The new Health Navigators program has $54,000,000 up for grabs for nonprofits in the 34 states without Exchanges. If you’re in a state with a proto-Exchange, like California or New York, don’t worry—they’ll issue their Health Navigator FOAs.

In the federal program, however, here’s a section that should warm the cockles of the stone-like heart of even the most jaded nonprofit Executive or, in my case, grizzled grant writer:

Section 1311(i) of the Affordable Care Act requires each Exchange to develop and implement Navigator grant programs. This funding opportunity announcement (FOA) is open to . . . serve consumers in States with an FFE or State Partnership Exchange. As health reform implementation continues, consumers will need to understand new programs, take advantage of consumer protections, and navigate the health insurance system to find the most affordable coverage that meets their needs. Exchange Navigators are intended to assist consumers in those areas.
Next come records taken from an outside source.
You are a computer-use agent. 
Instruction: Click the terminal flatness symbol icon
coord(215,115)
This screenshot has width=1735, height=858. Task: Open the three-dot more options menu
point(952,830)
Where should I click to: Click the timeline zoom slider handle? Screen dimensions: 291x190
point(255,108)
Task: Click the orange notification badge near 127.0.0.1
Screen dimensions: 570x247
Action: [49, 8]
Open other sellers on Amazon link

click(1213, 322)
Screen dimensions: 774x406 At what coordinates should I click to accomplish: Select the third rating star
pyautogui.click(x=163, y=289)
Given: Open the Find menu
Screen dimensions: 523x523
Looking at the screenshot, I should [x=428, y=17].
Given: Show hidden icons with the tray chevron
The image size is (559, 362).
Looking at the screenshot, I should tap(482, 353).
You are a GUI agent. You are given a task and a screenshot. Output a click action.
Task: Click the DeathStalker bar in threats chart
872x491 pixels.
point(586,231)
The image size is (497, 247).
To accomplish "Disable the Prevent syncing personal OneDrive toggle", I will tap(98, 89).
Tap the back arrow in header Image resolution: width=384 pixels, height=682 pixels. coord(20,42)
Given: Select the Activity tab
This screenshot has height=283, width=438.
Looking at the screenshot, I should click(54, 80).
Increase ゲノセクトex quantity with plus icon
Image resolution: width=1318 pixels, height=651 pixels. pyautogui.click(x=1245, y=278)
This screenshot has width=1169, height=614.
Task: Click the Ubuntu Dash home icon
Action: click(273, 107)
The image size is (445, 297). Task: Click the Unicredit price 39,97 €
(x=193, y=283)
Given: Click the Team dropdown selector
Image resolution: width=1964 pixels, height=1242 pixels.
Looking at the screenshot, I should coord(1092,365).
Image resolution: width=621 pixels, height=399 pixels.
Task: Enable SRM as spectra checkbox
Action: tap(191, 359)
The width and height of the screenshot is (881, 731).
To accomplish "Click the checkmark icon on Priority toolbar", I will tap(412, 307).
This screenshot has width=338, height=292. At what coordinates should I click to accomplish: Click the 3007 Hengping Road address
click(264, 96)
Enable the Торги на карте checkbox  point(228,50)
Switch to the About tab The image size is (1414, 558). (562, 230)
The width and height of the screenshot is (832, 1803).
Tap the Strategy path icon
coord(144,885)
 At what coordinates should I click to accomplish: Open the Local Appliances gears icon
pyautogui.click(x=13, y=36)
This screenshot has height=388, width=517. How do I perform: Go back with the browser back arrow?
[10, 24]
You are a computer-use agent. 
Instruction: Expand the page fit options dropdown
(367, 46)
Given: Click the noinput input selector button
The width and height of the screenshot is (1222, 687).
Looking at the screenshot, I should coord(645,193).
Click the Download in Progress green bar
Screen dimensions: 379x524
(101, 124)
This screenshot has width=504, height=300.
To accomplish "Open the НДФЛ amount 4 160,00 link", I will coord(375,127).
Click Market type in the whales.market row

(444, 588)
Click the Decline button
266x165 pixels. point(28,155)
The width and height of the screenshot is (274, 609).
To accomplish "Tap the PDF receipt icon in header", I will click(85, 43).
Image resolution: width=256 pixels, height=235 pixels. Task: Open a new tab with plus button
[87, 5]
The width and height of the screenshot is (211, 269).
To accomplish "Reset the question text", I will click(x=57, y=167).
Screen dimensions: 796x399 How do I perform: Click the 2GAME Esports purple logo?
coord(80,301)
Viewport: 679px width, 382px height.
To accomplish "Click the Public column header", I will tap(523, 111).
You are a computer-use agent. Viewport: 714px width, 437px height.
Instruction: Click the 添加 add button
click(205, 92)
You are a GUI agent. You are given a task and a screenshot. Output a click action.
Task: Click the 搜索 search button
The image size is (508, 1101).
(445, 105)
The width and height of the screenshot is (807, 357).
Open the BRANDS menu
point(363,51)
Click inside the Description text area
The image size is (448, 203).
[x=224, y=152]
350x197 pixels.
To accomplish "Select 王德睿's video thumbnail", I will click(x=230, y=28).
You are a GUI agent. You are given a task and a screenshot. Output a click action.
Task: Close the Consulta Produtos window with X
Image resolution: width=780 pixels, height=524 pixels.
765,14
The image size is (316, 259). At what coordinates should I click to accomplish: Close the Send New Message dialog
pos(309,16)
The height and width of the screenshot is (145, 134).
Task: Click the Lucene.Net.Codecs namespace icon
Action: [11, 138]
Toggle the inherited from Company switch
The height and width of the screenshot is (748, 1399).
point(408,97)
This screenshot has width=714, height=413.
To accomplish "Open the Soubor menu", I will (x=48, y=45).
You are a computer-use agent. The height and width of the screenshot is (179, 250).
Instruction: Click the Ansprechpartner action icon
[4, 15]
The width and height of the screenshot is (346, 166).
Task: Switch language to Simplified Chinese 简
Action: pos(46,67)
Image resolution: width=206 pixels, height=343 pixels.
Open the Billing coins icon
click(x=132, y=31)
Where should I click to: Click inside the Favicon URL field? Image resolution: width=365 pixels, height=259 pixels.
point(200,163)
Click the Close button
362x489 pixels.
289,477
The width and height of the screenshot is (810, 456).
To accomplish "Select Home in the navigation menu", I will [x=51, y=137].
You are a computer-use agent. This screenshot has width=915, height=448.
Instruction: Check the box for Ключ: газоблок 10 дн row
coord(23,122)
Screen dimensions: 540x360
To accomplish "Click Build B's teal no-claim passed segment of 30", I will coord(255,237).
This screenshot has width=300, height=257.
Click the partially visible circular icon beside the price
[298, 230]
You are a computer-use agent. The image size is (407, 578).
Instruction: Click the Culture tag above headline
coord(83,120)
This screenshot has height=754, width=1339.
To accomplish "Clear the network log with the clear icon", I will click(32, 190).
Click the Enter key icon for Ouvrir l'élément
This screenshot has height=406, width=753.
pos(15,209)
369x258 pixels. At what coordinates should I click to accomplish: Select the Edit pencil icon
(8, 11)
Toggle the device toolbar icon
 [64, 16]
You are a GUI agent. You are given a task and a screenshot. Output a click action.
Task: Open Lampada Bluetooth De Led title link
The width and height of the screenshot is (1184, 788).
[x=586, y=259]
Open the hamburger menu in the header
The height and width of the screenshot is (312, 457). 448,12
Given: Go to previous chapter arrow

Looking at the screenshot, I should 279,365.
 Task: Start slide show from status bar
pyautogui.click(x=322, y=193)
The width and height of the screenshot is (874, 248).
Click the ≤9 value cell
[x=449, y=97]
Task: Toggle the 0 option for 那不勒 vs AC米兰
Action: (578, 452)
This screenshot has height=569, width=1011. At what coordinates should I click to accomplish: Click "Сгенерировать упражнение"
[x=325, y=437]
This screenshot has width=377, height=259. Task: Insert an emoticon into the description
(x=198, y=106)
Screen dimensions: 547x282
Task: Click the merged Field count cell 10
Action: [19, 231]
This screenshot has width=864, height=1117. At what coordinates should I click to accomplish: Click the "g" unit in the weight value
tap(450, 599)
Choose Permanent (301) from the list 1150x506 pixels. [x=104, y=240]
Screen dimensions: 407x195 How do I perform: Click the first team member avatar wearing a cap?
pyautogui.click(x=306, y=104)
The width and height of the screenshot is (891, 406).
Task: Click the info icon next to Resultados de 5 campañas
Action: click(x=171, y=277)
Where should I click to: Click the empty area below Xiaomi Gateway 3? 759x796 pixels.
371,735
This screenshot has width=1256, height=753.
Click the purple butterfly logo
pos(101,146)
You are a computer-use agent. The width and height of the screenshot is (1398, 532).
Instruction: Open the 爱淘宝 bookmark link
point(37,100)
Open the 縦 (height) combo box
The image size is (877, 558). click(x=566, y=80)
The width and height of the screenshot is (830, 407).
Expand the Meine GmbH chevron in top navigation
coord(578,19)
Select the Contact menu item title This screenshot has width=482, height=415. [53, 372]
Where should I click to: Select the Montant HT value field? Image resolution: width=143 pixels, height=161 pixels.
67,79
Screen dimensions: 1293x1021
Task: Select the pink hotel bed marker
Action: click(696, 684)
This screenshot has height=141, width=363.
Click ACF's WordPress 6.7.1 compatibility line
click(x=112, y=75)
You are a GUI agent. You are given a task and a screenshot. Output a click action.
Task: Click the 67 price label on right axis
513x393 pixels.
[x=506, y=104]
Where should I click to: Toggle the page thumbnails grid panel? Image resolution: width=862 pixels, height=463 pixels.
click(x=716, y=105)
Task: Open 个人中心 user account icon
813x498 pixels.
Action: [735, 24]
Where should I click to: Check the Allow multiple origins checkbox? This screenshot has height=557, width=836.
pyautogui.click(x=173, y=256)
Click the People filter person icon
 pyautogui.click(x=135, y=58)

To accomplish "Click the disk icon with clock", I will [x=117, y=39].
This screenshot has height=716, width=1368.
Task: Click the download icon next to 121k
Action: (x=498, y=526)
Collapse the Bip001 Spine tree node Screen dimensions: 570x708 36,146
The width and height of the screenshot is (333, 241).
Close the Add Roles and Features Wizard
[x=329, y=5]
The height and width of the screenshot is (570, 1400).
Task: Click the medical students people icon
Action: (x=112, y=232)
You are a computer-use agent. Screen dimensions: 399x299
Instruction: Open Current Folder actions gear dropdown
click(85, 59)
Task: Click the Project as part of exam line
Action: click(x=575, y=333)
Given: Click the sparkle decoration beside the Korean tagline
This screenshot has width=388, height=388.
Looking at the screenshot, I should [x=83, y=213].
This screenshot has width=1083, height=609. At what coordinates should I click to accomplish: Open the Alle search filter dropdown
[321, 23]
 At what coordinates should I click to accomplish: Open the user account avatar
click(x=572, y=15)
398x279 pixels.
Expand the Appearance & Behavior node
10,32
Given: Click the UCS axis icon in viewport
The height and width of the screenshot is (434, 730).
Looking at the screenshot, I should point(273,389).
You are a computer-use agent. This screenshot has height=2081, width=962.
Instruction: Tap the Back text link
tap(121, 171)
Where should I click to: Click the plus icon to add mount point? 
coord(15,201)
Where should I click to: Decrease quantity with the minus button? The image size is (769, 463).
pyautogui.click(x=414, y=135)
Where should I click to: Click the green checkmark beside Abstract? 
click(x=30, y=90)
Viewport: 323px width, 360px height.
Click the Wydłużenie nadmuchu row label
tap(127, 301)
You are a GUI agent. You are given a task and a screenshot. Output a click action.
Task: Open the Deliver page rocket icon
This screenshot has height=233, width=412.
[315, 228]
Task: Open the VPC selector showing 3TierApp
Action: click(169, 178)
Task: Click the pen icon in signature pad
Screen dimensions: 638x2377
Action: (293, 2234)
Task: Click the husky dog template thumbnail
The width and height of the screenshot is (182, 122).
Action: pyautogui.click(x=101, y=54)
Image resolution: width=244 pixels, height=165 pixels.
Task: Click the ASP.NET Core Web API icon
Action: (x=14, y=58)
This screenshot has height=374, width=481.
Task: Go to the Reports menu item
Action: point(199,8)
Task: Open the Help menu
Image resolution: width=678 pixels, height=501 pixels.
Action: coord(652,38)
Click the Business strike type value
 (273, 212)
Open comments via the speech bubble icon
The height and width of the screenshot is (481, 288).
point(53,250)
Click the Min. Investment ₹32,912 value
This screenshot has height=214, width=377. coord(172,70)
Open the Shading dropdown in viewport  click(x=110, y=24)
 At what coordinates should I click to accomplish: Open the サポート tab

Health Navigator grantees will be responsible for ObamaCare outreach and education to uninformed populations—which is just about anybody in America, since nobody understands it. Maybe a few health policy wonks do.

If there is any nonprofit Executive Director reading this post who doesn’t think their agency could run a Health Navigator program, call me, because you’ve missed one essential aspect of human service providers: virtually all nonprofits do some kind of outreach and education. This makes the Health Navigator program an exceptionally great opportunity, and perhaps the best in recent memory, for getting “walkin’ around money“—a grant concept we’ve written about before.

Although the Health Navigator FOA clearly presents a very attractive grant opportunity on the street, with its promise of walking around money for vaguely defined and impossible-to-measure activities (just the kind we love to write proposals about and our clients love to operate), the real reason to apply now is to be on the ground floor of this emerging class of grants. As I noted in my recent blog about another new grant program, Face Forward, it is always a good idea to apply for the first funding round of any new grant program.

In the case of the Health Navigators FOA, this general principle is even more important because ObamaCare has created an entirely new class of service delivery organizations—”Health Navigators”—which is presumably going to provide never-ending grant competitions.

This reminds me of about 20 years ago, when the HIV/AIDS crisis was in the full bloom of its first major publicity salvo and a mounting public outcry. The Feds responded with Ryan White Act grants. The agencies that originally received Ryan White and similar HIV/AIDS grants formed what we termed an “AIDS Mafia” that slurped up all the available HIV/AIDS grant funds.

If your agency was not in the local AIDS Mafia, your chances of getting grants was very low. The same thing happened about 18 years ago with HUD McKinney Act Homeless Assistance Grants (and we’ve written about the knock-on effects in “HUD’s Confusing Continuum of Care (CoC) Program Explained“). As with Ryan White, it soon became obvious that if you weren’t part of the Homeless Mafia, your agency would not be likely to get HUD homeless grants.

I think the same will be true for Health Navigator grants: if you want to get your organization’s snout into the ObamaCare trough, make sure you apply for this first Health Navigator funding round. When you get funded, your agency will instantly become an expert! In grant writing, I sometimes refer to programs like this as grant herpes: it’s the gift that keeps on giving.